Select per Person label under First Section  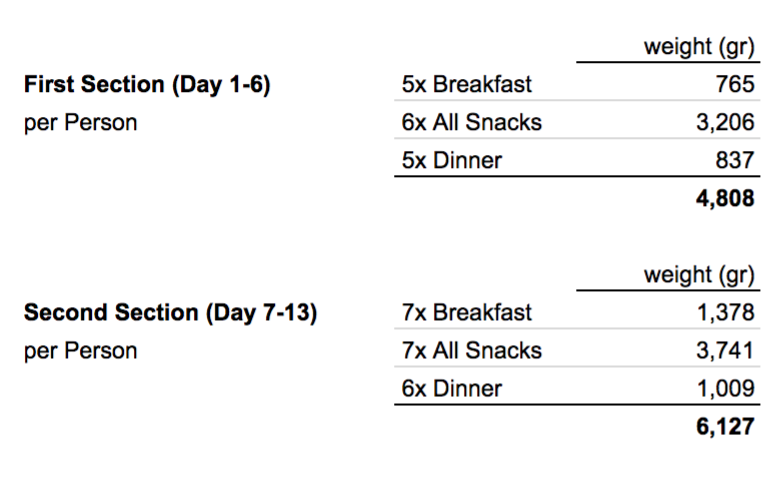80,124
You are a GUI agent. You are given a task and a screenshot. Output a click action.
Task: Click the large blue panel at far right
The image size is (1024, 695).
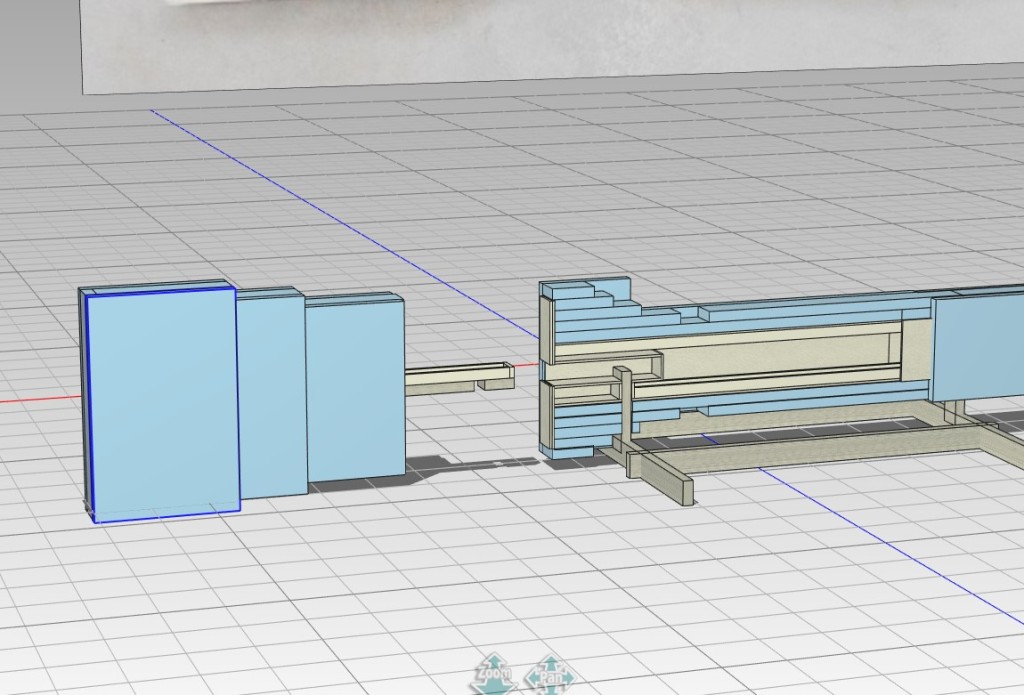pos(977,343)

::::

# Task objective:
Without the pictures, repeat exactly the lines running from the line containing "Task: Click the large blue panel at far right" through the end of the data, both ends included.

# Response box:
Task: Click the large blue panel at far right
The image size is (1024, 695).
pos(977,343)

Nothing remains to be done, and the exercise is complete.